**What is expected**
From the first line to the last, transcribe the data exactly and skip the pictures.

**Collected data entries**
□ □ □

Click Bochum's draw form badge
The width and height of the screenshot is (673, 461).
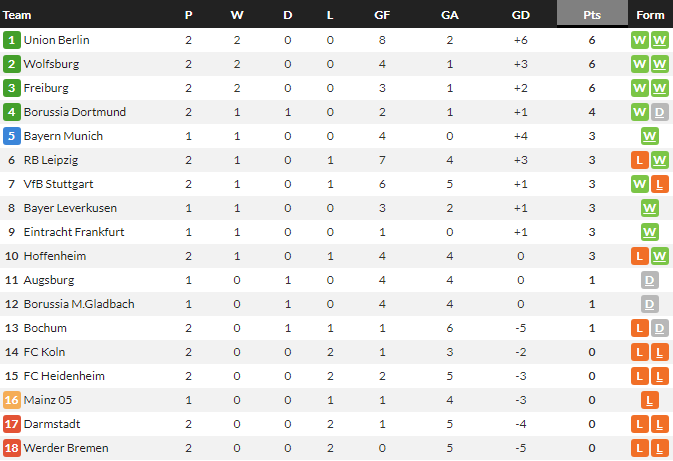click(x=660, y=328)
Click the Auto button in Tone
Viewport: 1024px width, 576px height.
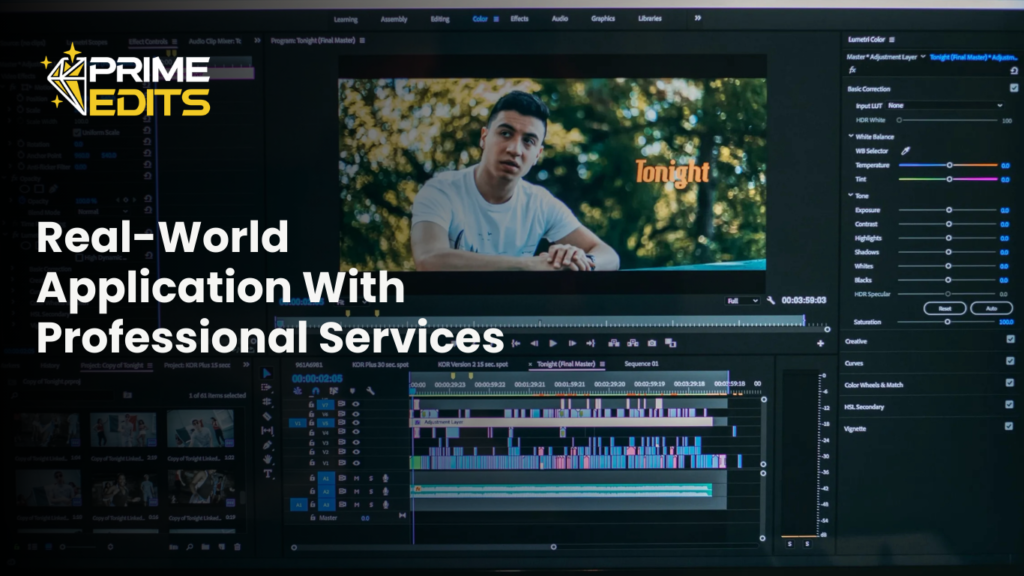tap(991, 308)
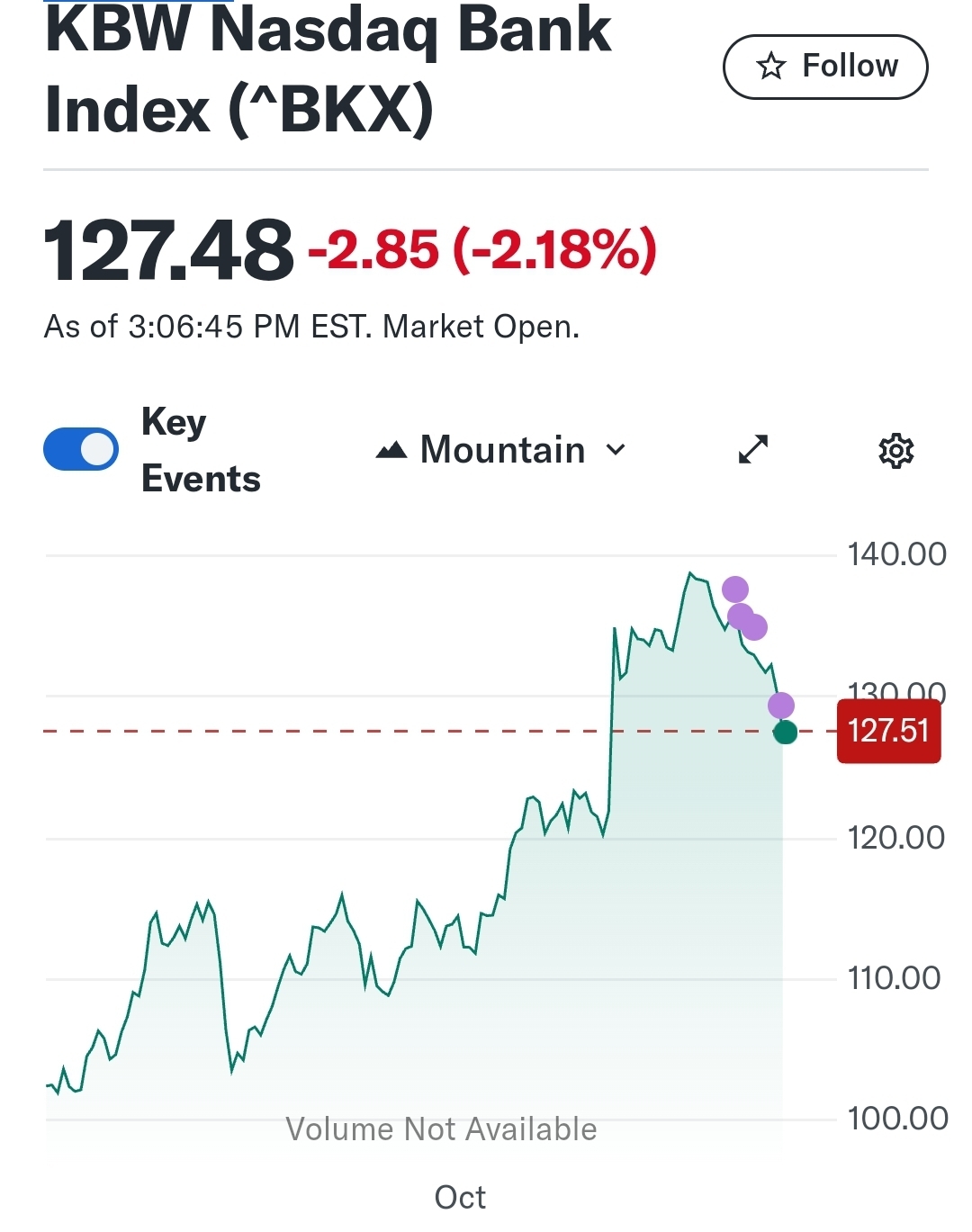Click the green current price dot
The width and height of the screenshot is (972, 1232).
click(x=785, y=733)
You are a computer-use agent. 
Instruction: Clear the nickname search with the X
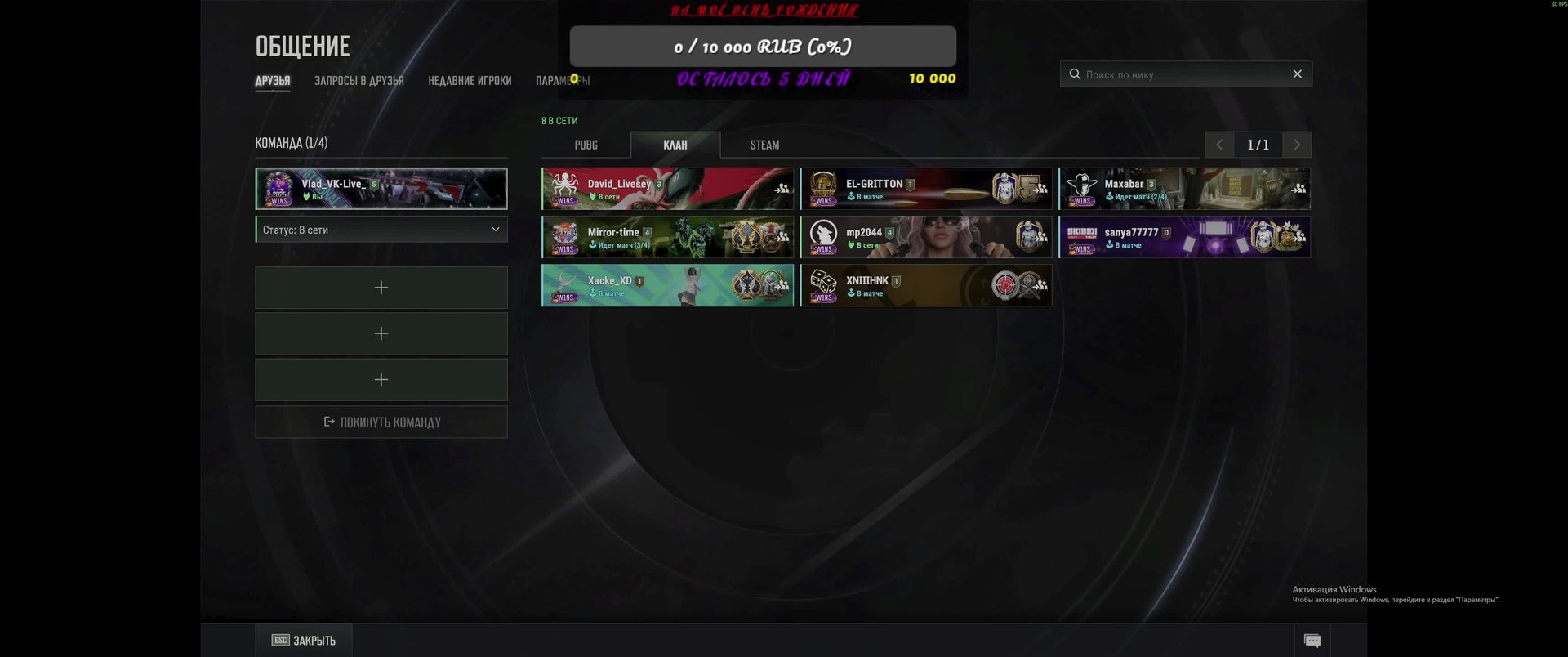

□ □ □

**Result for this task**
Click Bochum's draw form badge
The width and height of the screenshot is (673, 461).
click(x=660, y=328)
Click the Auto button in Tone
Viewport: 1024px width, 576px height.
tap(991, 308)
Click the green current price dot
The width and height of the screenshot is (972, 1232).
click(x=785, y=733)
You are a computer-use agent. 
Instruction: Clear the nickname search with the X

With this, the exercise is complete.